**WHAT THE EXERCISE ASKS**
From the line below containing "You are a computer-use agent." to the final line, print each line exactly as written. No pictures belong in the copy.

════════

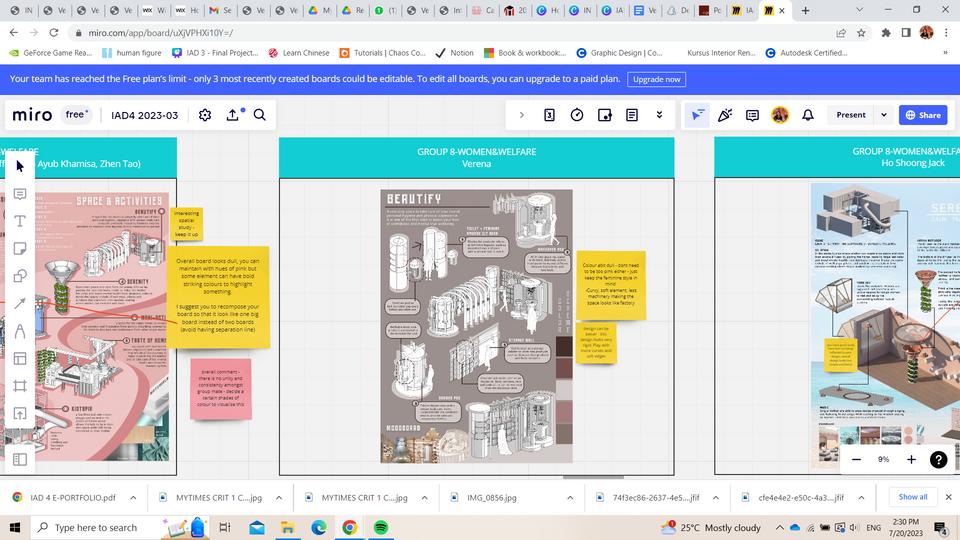This screenshot has width=960, height=540.
Task: Select the Sticky note tool
Action: coord(19,248)
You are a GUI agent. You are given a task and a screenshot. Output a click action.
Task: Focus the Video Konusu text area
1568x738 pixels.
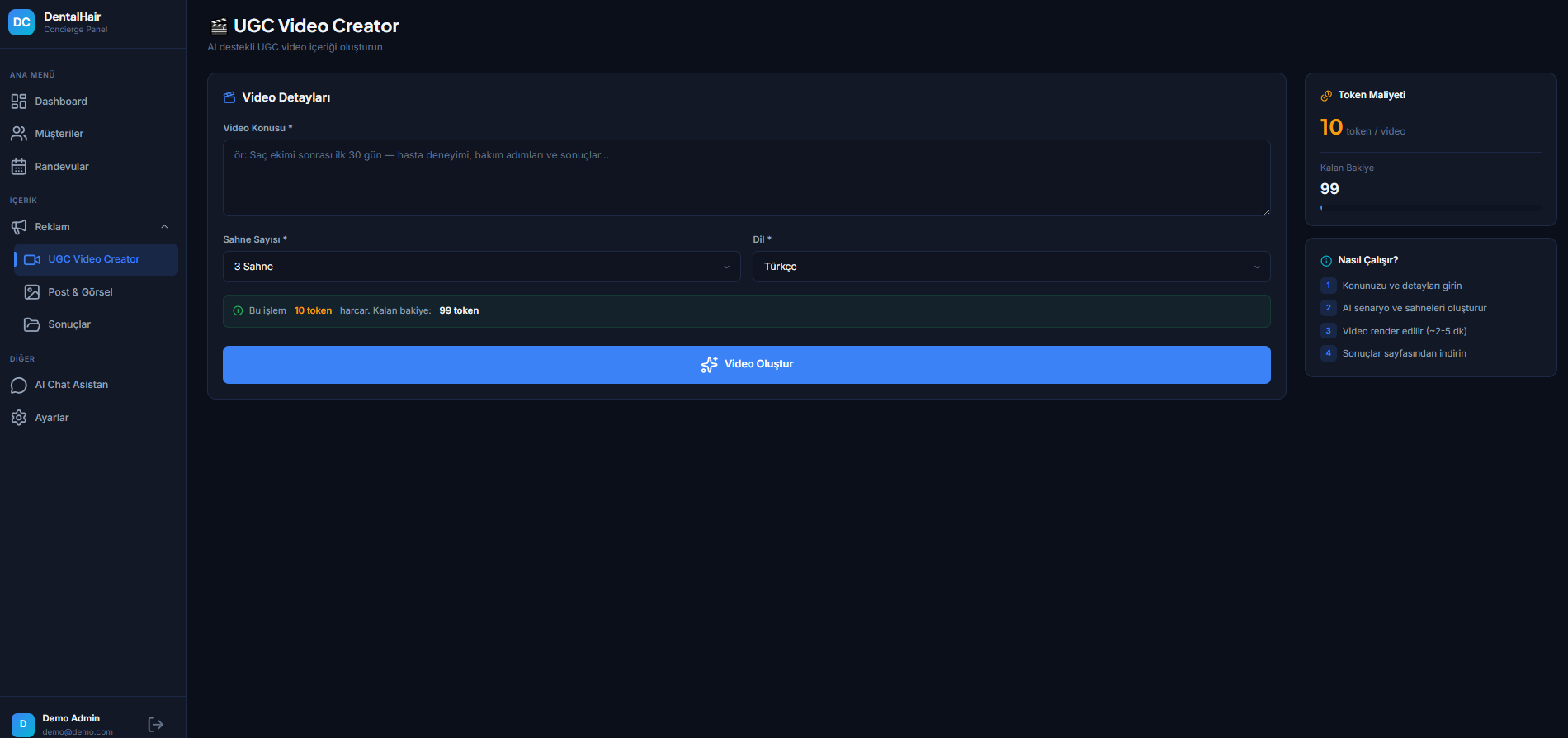coord(746,178)
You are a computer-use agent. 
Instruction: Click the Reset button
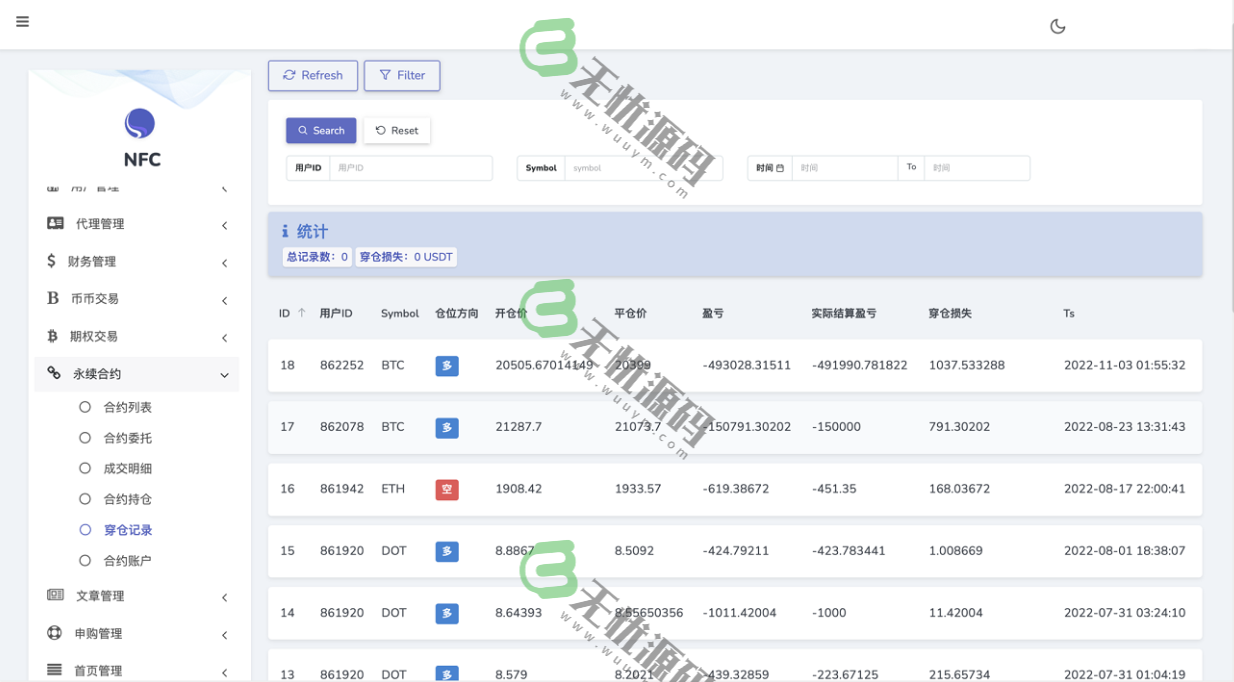[396, 130]

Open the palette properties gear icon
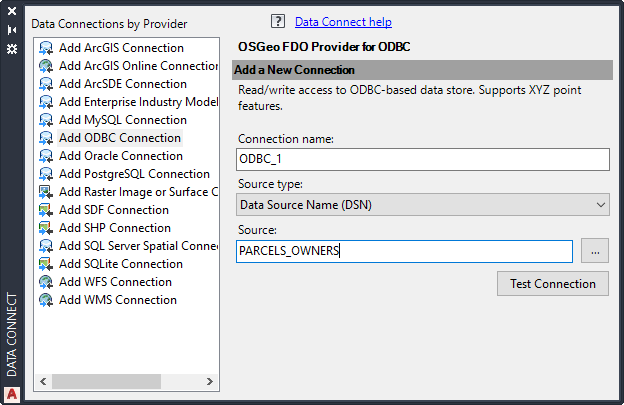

════════

**SOLUTION**
You are a computer-use agent. 
Instruction: Click the Reset button
[396, 130]

Open the palette properties gear icon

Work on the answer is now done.